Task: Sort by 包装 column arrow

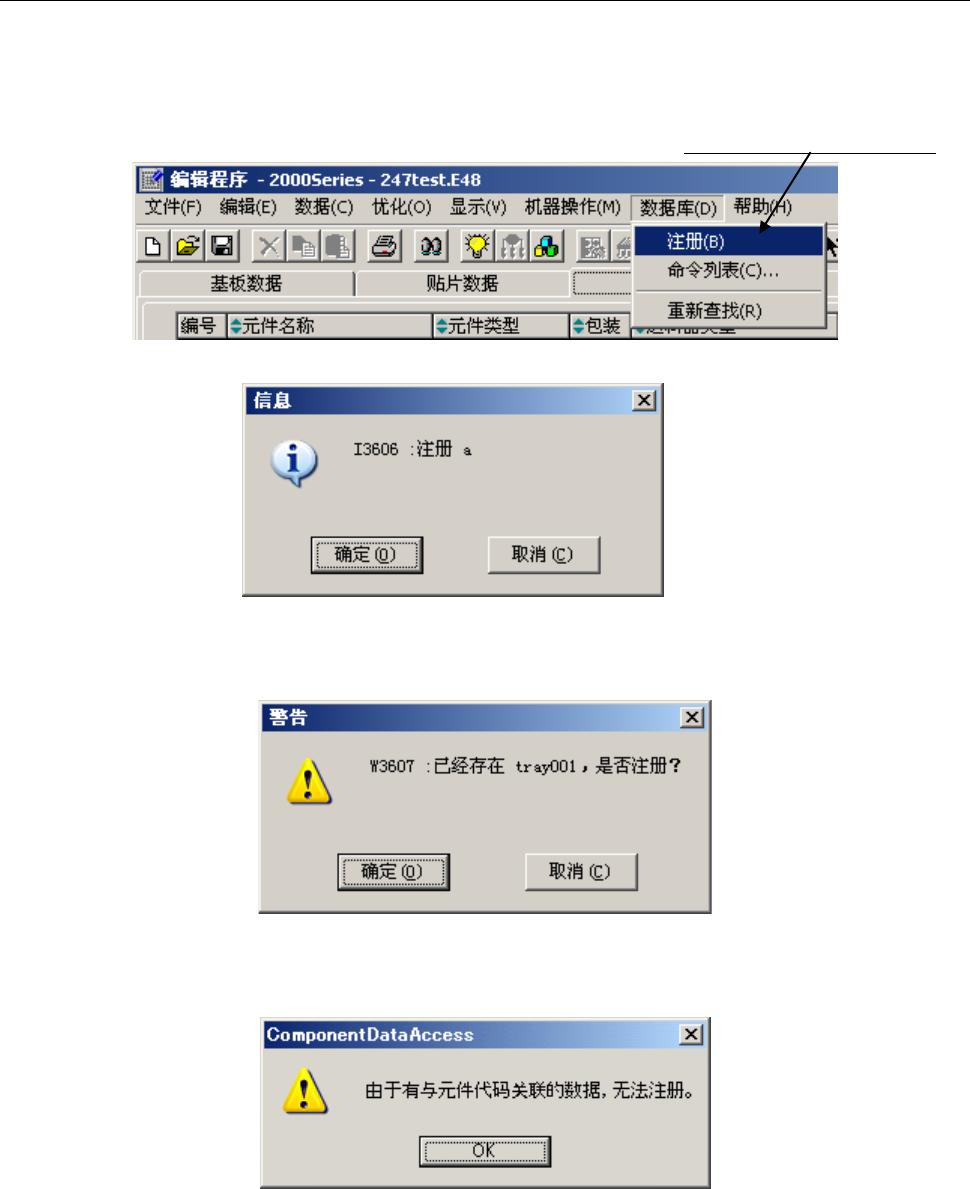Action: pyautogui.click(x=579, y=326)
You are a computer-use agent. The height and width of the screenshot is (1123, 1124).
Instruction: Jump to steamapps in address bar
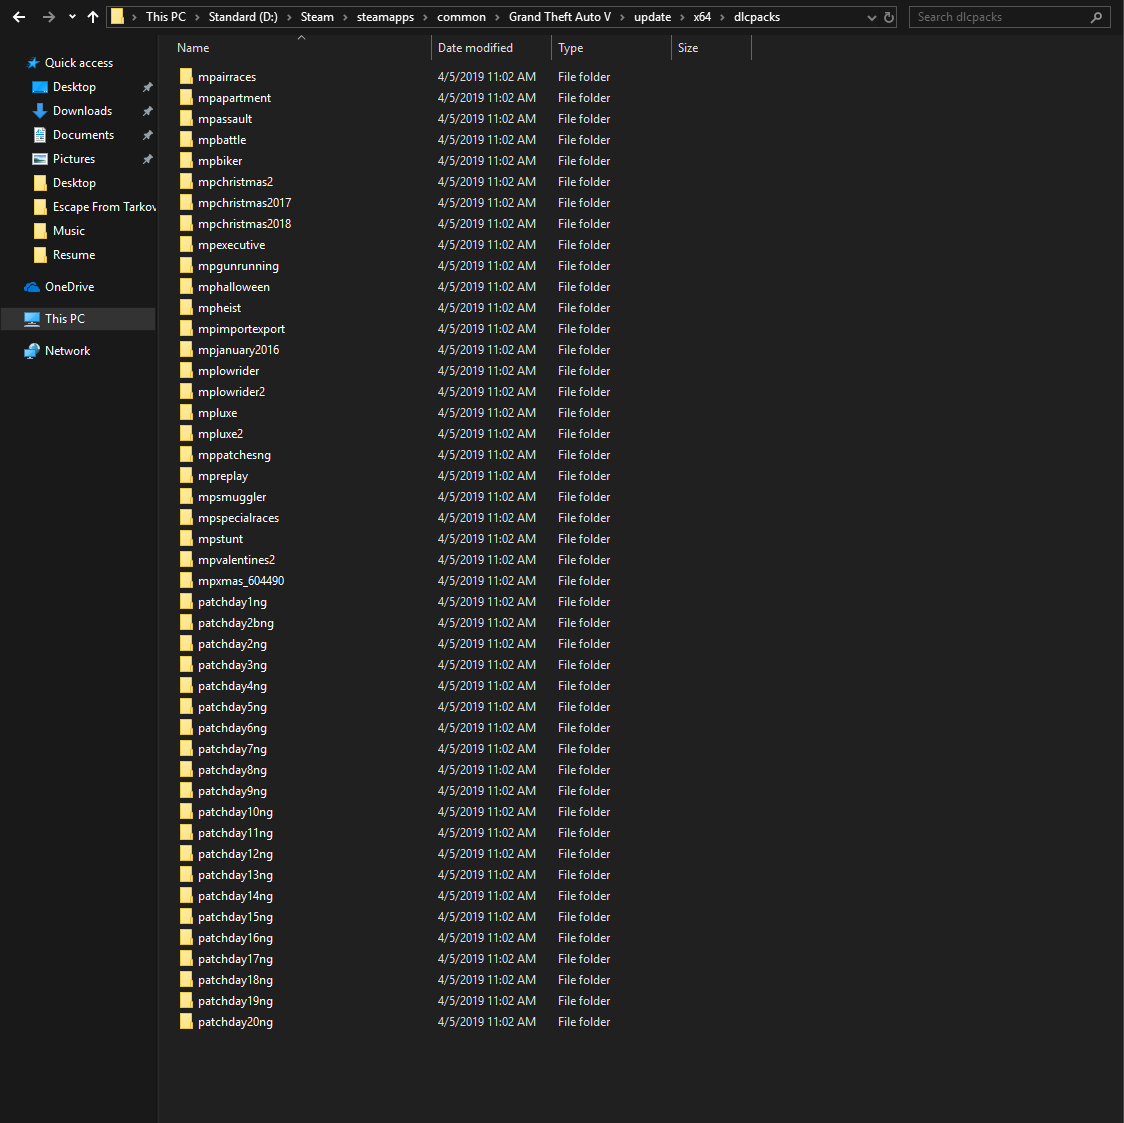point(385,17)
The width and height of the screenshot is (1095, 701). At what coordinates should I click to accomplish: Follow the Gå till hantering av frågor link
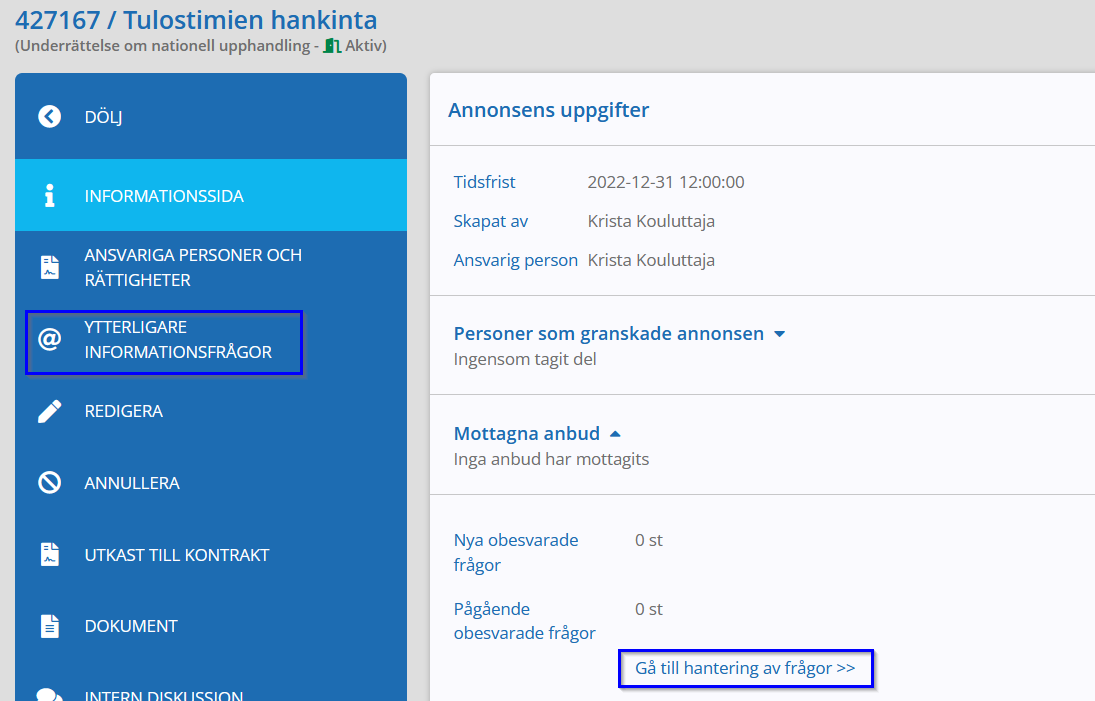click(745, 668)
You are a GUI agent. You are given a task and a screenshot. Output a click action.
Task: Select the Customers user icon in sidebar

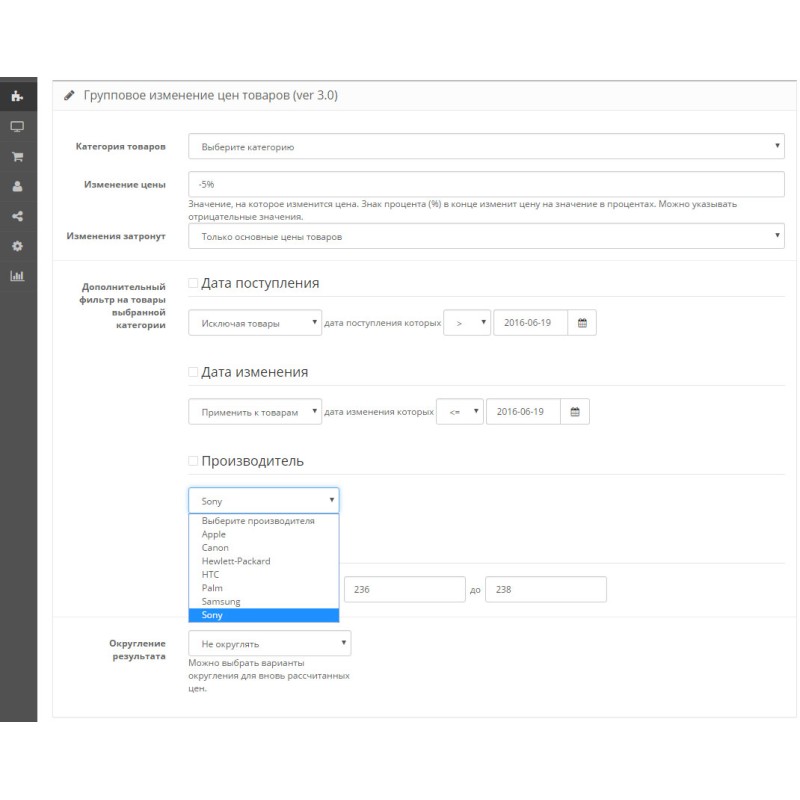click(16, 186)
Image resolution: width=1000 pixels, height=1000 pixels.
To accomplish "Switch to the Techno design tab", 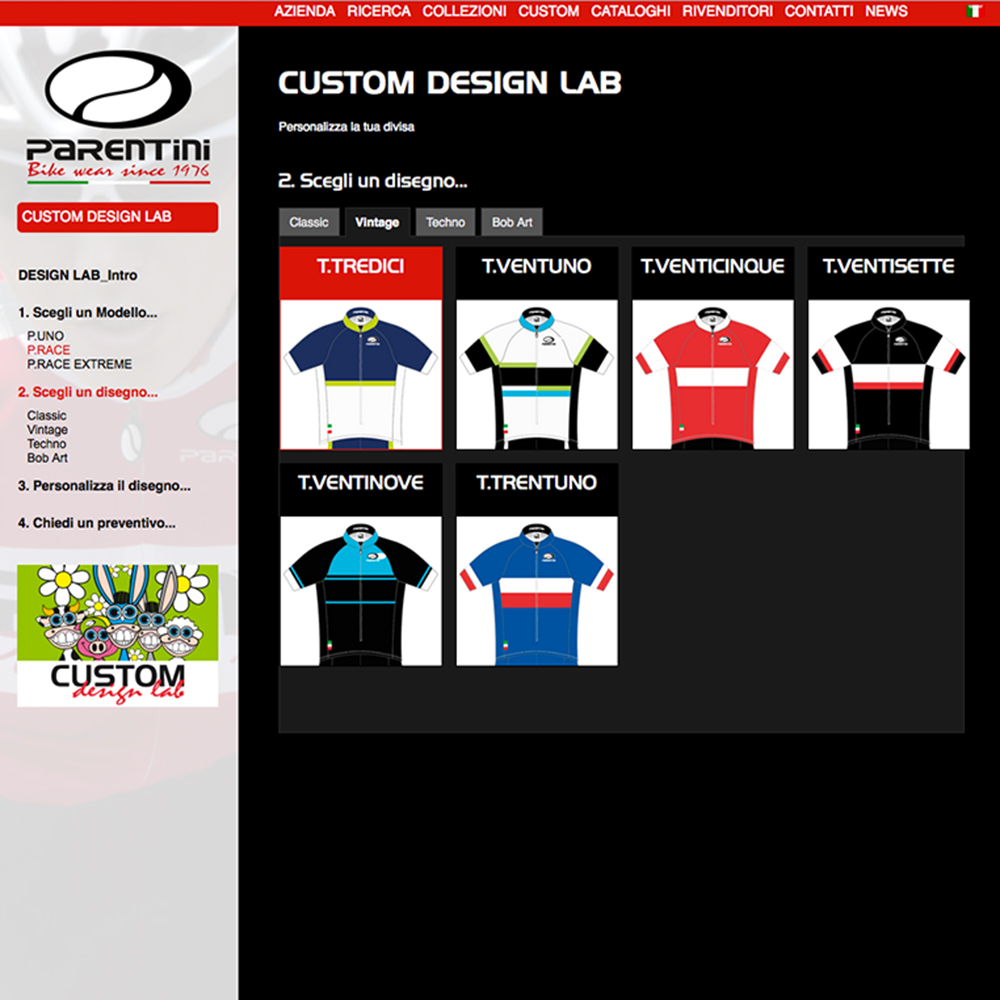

* **Work to complete**
Your answer must consist of the entries, unchanged, with no pictures in it.

* **Task output**
Task: Sort by 包装 column arrow

Action: pyautogui.click(x=579, y=326)
You are a computer-use agent. The height and width of the screenshot is (1123, 1124).
Instruction: Jump to steamapps in address bar
point(385,17)
The width and height of the screenshot is (1095, 701). At what coordinates should I click to accomplish: Follow the Gå till hantering av frågor link
click(745, 668)
You are a GUI agent. You are given a task and a screenshot. Output a click action.
Task: Select the Customers user icon in sidebar

click(16, 186)
Image resolution: width=1000 pixels, height=1000 pixels.
To accomplish "Switch to the Techno design tab", 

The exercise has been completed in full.